Abstract
Background: Aromatase inhibitor (AI) has been established as an effective endocrine therapy in estrogen receptor (ER)-positive postmenopausal breast cancer patients. Our recent proteomic analysis demonstrated that ten proteins were significantly altered in their expression levels before and after the therapy in the patients receiving neoadjuvant AI. Among these newly identified proteins, heat-shock protein 70 (HSP-70) was the most significantly correlated with both clinical and pathological responses. Therefore, in this study, we further evaluated the significance of this HSP-70 alteration using immunohistochemistry. Materials and Methods: A total of 32 patients treated with neoadjuvant exemestane or letrozole in whom pre- and post-treatment tumor tissues were available were included. Immunohistochemical evaluation of ER, progesterone receptor (PgR), Her-2, Ki-67 and HSP-70 was performed. Results obtained were compared to both clinical and biological responses of the patients. Results: The majority of the patients responded to treatment (16 patients with partial response, 14 with stable disease and 2 with progressive disease). The means of ER, Ki-67 and HSP-70 were significantly different between treatment responders and non-responders. Decrement of HSP-70 and Ki-67 after AI treatment and pretreatment Ki-67 labeling index of >10% tumor cells were significantly associated with clinical responsiveness to AI treatment (p<0.0001). There was a significant positive correlation between changes of HSP-70 and Ki-67 before and after the therapy. Conclusion: Decrement of HSP-70 in breast carcinoma cells plays important roles in therapeutic mechanisms of AIs through suppressing tumor cell proliferation in breast cancer patients.

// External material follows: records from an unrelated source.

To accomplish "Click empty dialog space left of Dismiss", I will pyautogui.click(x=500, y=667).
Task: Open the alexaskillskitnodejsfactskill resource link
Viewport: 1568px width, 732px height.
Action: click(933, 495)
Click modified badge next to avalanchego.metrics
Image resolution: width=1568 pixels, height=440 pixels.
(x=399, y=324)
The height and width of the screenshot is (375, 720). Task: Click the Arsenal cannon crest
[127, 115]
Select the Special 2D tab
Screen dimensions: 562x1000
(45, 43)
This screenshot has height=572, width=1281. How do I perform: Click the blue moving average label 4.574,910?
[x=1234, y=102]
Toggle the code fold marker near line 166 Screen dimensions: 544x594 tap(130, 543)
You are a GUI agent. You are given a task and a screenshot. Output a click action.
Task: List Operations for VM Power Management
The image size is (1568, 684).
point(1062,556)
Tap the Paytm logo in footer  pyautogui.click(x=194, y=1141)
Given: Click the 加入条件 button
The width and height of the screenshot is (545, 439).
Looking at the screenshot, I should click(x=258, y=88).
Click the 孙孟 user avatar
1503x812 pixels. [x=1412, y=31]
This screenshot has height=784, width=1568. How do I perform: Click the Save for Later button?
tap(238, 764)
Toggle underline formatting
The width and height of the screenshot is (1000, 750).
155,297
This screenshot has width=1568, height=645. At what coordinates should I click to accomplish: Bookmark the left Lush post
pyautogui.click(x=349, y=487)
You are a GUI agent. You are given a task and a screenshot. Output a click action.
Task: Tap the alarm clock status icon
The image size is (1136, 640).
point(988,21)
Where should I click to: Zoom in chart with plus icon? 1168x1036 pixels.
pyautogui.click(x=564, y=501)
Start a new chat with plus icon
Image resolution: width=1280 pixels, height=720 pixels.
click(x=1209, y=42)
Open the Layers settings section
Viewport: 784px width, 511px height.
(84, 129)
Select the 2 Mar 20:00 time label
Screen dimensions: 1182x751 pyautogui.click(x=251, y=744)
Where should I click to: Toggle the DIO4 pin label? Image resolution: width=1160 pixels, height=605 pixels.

Aromatase inhibitor (AI) has become a gold standard of endocrine therapy for estrogen receptor (ER)-positive post-menopausal women with breast cancer (1-5). Breast cancer patients have been in general presenting at earlier clinical stages due to a wide availability of screening programs and increased breast cancer awareness among the general population, but it is also true that there are patients who manifest with advanced clinical stages on their first visit to clinicians (6-7). Neoadjuvant therapy aiming for tumor shrinkage could allow the choice of breast conservative surgery for these advanced breast cancer cases (8). In these neoadjuvant settings, chemotherapy has been frequently used but adverse effects and complications are quite common among the patients. Therefore, the ideas of using endocrine therapy in these neoadjuvant settings have evolved, at least for ER-positive breast cancer patients. However, the determination of objective therapeutic effectiveness in neoadjuvant endocrine therapy has not been well established, with the possible exception of alterations of Ki-67 labeling index (LI) before and after the treatment (9). In addition, the alterations of carcinoma cell biology following the therapy have not been well studied compared to those of chemotherapy, with the exception of recent studies ofmicroarray analysis reported by Miller et al. (10) and Mackay et al. (11). We have recently demonstrated that ten proteins had different expression profiles after three months of neoadjuvant AI compared to those before the therapy using proteomic approach in ER-positive postmenopausal breast cancer patients (12). Among these proteins, heat-shock protein 70 (HSP-70) was most significantly correlated with both clinical and biological responses of the patients. Therefore, in this study, we further examined the potential role of HSP-70 in therapeutic effectiveness of neoadjuvant AI therapy using immunohistochemistry and correlated the findings with clinicopathological features and biological responses of these patients.
Materials and Methods
Patients. A neoadjuvant clinical, trial termed Celecoxib Anti-Aromatase Neoadjuvant trial (CAAN trial), was conducted on post-menopausal breast cancer patients and its details were previously reported (13). Briefly, all the patients were postmenopausal women with invasive ductal breast carcinoma and positive ER/PgR status determined by immunohistochemistry. These patients either suffered from local advanced breast cancer, in which the purpose of neoadjuvant treatment was to downstage the cancer for a better chance of subsequent surgical complete resection, or they were anticipated to have high operative risks due to advanced age or co-morbidities that prevented them from upfront surgical treatment. The treatment duration was three months of AI and all the patients were randomized into three different treatment groups: group A patients received combined treatment of exemestane 25 mg daily and celecoxib 400 mg twice daily; group B received exemestane 25 mg daily; and group C received letrozole 2.5 mg daily. As reported previously, there were no significant differences in term of clinical and pathological responses among these three different treatment groups (13). Therefore, the responses toward AI were not influenced by the use of celecoxib.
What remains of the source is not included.